Marie-Claude led him into an elegantly laid-out living room that was pleasantly cool. Nora was nowhere to be seen, but from somewhere in the building the heavy bass thumping of house music could be felt rather than heard. Blanc tried to look around as nonchalantly as possible to see if he could glimpse the old file while rattling off the story he had prepared about the autopsy report, the cocaine traces in Cohen’s hair roots, his own discretion.
“Would you like a glass of iced tea?” his hostess asked calmly.
“You aren’t surprised by the pathologist’s report?”
“Albert took coke? So what? Everybody knew that. If you were to lay out all the cocaine that Parisian politicians and journalists take, you could make a line the length of the Champs-Élysées. My iced tea is homemade, not that awful stuff you get from Géant Casino supermarket.”

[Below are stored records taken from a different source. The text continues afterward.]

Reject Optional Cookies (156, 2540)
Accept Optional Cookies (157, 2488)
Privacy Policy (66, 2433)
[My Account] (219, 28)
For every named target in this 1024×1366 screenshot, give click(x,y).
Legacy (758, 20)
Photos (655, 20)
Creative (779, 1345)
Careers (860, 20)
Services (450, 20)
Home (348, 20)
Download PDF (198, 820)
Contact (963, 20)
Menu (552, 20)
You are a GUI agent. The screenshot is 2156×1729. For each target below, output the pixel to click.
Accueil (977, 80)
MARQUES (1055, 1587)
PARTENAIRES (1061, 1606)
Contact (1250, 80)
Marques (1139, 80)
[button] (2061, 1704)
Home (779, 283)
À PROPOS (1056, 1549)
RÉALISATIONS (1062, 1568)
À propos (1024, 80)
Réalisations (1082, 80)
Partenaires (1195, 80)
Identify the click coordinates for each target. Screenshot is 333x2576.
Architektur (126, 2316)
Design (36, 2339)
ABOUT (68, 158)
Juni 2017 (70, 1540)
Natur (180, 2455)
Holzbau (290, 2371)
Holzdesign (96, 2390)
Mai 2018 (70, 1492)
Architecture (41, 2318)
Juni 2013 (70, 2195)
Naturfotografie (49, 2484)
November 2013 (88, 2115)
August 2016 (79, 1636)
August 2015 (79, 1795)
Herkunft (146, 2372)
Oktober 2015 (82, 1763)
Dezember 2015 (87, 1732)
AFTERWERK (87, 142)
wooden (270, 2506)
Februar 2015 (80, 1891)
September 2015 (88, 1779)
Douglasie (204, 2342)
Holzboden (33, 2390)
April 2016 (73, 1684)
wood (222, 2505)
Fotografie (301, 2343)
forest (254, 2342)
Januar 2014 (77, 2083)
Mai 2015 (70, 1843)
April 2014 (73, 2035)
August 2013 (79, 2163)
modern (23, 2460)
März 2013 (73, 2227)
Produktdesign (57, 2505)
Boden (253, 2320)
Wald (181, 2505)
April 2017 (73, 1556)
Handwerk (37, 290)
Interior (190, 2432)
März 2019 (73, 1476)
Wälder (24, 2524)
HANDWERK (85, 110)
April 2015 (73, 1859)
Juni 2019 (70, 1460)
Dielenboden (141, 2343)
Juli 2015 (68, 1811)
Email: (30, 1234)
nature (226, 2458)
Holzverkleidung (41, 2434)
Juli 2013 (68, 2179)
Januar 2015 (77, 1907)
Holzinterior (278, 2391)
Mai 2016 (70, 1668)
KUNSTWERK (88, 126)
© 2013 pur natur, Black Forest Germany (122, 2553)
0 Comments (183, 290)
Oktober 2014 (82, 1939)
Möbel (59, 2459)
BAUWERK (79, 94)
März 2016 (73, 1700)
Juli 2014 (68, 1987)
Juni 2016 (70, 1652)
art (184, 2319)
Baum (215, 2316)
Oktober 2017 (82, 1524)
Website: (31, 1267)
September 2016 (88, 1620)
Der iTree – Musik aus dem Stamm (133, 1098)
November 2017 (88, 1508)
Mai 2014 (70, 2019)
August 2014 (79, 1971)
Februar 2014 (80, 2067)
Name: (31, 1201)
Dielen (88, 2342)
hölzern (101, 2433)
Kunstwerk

“In that case I’d welcome a glass,” Blanc replied. He didn’t like iced tea whether it came from a supermarket or not, but his hostess disappeared into the kitchen for a moment, giving him the chance to take a better look around: a white sofa, as thin and hard as a folded futon bed, ten different issues of L’Événement on a little white-lacquered table, an iPad with its touch screen dark, a closed notebook and next to it a pencil the end of which had been chewed. A wobbly old desk with thre
e drawers that he quickly flicked through. Nothing. On an old wooden trunk, black as oil, stood glasses and a few bottles of pastis and whiskey, behind some family photos and a shining bronze seated Buddha. Hanging on the wall was a large, framed black-and-white photo of some Asian-looking men in round straw hats. Blanc took a closer look: the Asians were standing up to their ankles in water, one of them holding a plant in his fist and smiling. China, Blanc thought to himself, then in the background of the photo he spotted a dark object: a Camargue bull.
“It was taken back in 1942,” said Marie-Claude, who had crept back in so silently that Blanc hadn’t heard her. She was holding in her hands two glasses containing an orange-colored liquid. “Your iced tea, mon Capitaine. I found the photo at a flea market and had it framed.”
“Chinese in the Camargue?”
“Vietnamese.”
“In the middle of the war? How did they get here? Did the Germans allow it?”
She laughed. “They were here before the Germans, if only by a few weeks. Bad luck for the Vietnamese, good luck for us. They brought the rice back.”
Her passion, Blanc thought. Let her talk. That’ll make her more relaxed and less suspicious. For when you ask the questions to come.
“They were already planting rice in the Camargue back in the Middle Ages. Under Henri VI it was practically a legal obligation,” she continued. “But by the nineteenth century nobody was interested anymore and the fields went to seed. When the Second World War broke out, the government brought in twenty thousand workers from the colonies in Indochina, many of them against their will. They arrived in Marseille in 1940 and were supposed to be sent to work in arms factories. But the Wehrmacht got there faster than the government could have dreamed. What was to be done with the Vietnamese? They couldn’t send them back as no French ship would have made it to Indochina. Then a few farmers in the Camargue had the idea to put those workers who had grown rice in Indochina to work on their fields, which had lain fallow for years. The Vietnamese spent two years digging water ditches, hard graft with their bare hands. They brought in their first harvest in 1942. This photo documented the event.”